African American Studies
INTERVIEWER: Oneka LaBennett, Mark Naison
INTERVIEWEE: Robert Caines, Jr. (a.k.a DJ Flawless)
SUMMARY BY: Patrick O’Donnell
Robert Caines, Jr. (aka DJ Flawless) was born on January 23, 1983, and grew up in the Mott Haven Projects in the Bronx. He is the son of Robert Caines, Sr. (aka Rockin’ Rob.) At the time of interview, he was unemployed, but had recently been working for the Scratch DJ Academy. Robert, Jr. was raised by his mother and his grandmother. Although his father was often absent, Robert, Jr. became interested in hip-hop by listening to his father’s music tapes. His mother, Trudy Rashaw, was also a DJ who went by the name of Trudy True. His uncles and aunts were also musically inclined, and each of them did a combination of DJing and MCing. Moreover, Robert, Jr. was exposed to a large variety of music through his grandmother: jazz, 50’s and 60’s vocal, soul, Spanish, country music, etc. Caines’ mother’s side of the family originated in the East Indies, and his father’s side is from the West Indies, especially Antigua. Growing up in the Bronx in the 80’s was difficult: although Caines, Jr. never had any problems with anyone in the neighborhood, thanks to the respect given to his musical family, he saw many of the causes and effects of the crack epidemic. There were many shootings as well, and Robert, Jr. still credits divine intervention with the fact that he was never shot. He never enjoyed school very much, even though he enjoyed meeting friends and playing basketball through school. As a result, he dropped out before finishing his high school diploma, leaving Harry S. Truman public school. Despite his interest in music, he never was taken with his music classes, since they focused on theory and note-reading. In retrospect, Caines wishes he’d taken his schooling more seriously, since he now has an interest in learning that he did not have before. Robert, Jr. got his name “DJ Flawless” from his cousin Mark (aka Crazed One), who first taught Robert the method of flipping turn tables on their side in order to scratch faster. The name came from a series of face-offs and contests in which Robert proved his prowess, and another reason for the name was that Robert is a perfectionist when it comes to his DJing. Robert’s father had a heavy influence on his son’s musical tastes. At one point he conducted a tour of Europe and brought back several records of French, Belgian, and German hip-hop and DJ work. Robert, Jr. says that this was a formative influence, and that as a result he listens to music from all over the world today.
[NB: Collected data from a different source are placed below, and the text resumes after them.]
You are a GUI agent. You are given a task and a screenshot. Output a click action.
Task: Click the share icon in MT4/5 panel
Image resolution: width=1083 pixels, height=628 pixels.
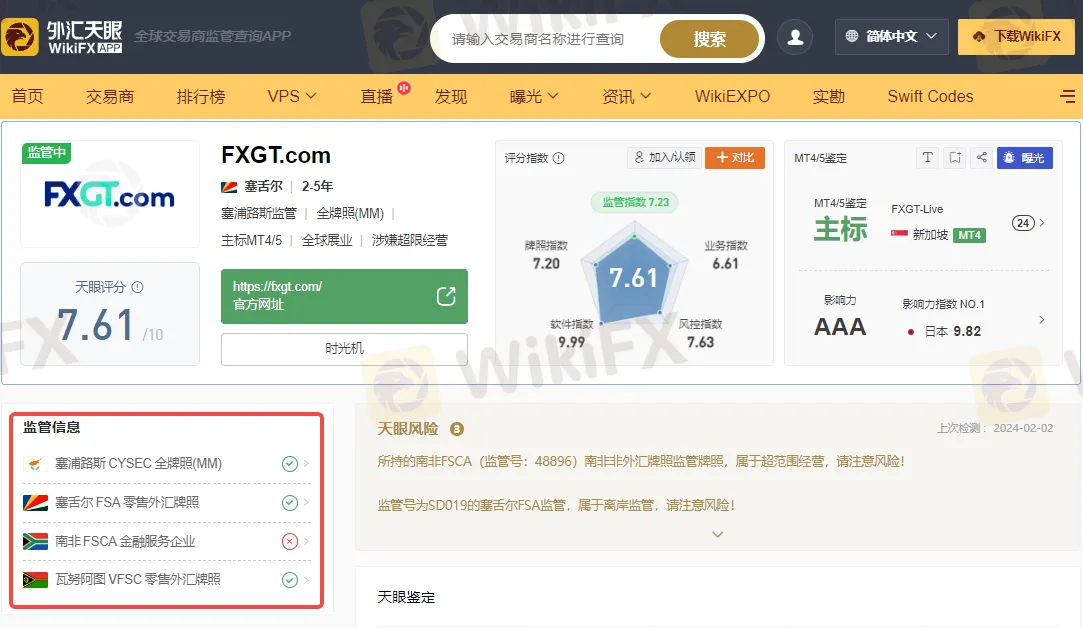click(x=982, y=158)
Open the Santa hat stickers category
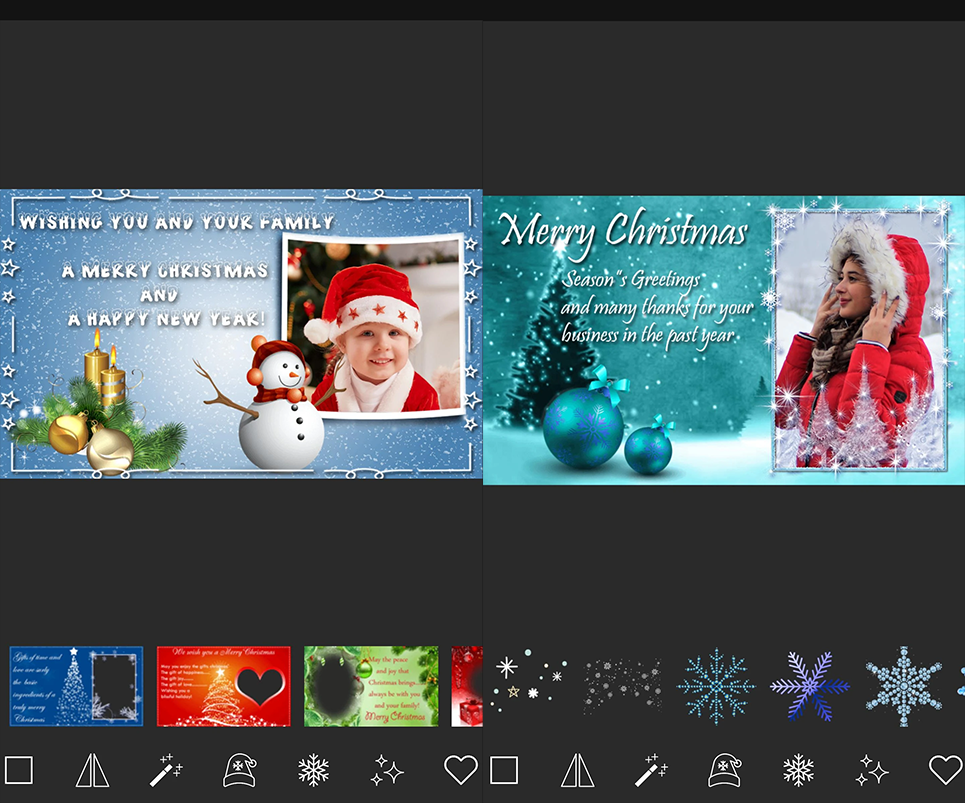 (239, 769)
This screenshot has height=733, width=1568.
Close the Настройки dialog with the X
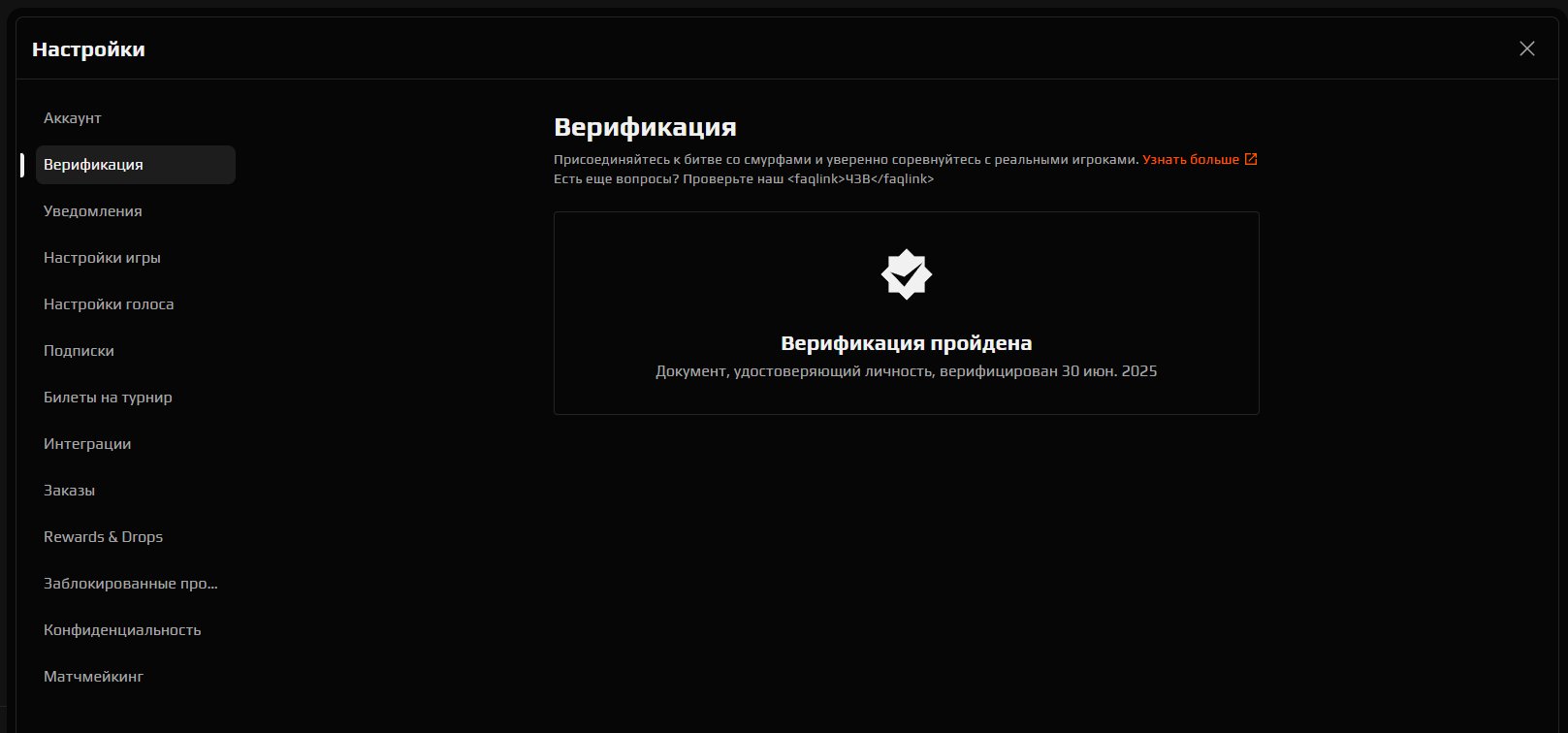click(x=1526, y=48)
Robert’s mother was very attentive to her son. She made sure that he was home on time and discouraged him from leaving the house needlessly. This was in contrast to the upbringing of many young people in the neighborhood: some parents were drug-addicted, split-up, abused and abusive, careless, apathetic, etc. Even though his parents were split-up, Robert, Sr. was always in the picture, taking his son for the weekend, driving him around town, etc. Because of this open-mindedness, Robert found himself enjoying other parts of town outside the Bronx, including Harlem and the Village in Manhattan. On one trip to the Village, Robert, Jr. noticed an advertisement for Scratch Academy, a school which teaches aspiring DJs to pursue their own careers. He took a business card from the Academy, but did not get a job there until 2 years later, on his father’s recommendation. He became a TA at the academy, and after showing his skills, soon became part of the payroll. He was very popular among both students and staff, both as a session member and as a teacher. However, he became frustrated with the fact that the academy was promoting students and getting them gigs while they refused to promote some of the more talented members of the teaching staff. He left Scratch Academy, and is currently DJing by himself. At the time of interview, he stated that his main goal for the next few years is to become the best DJ in New York, and to return to school, at least for his GED.
Caines, Robert Jr. August 29, 2007. Interview with the Bronx African American History Project. BAAHP Digital Archive at Fordham University.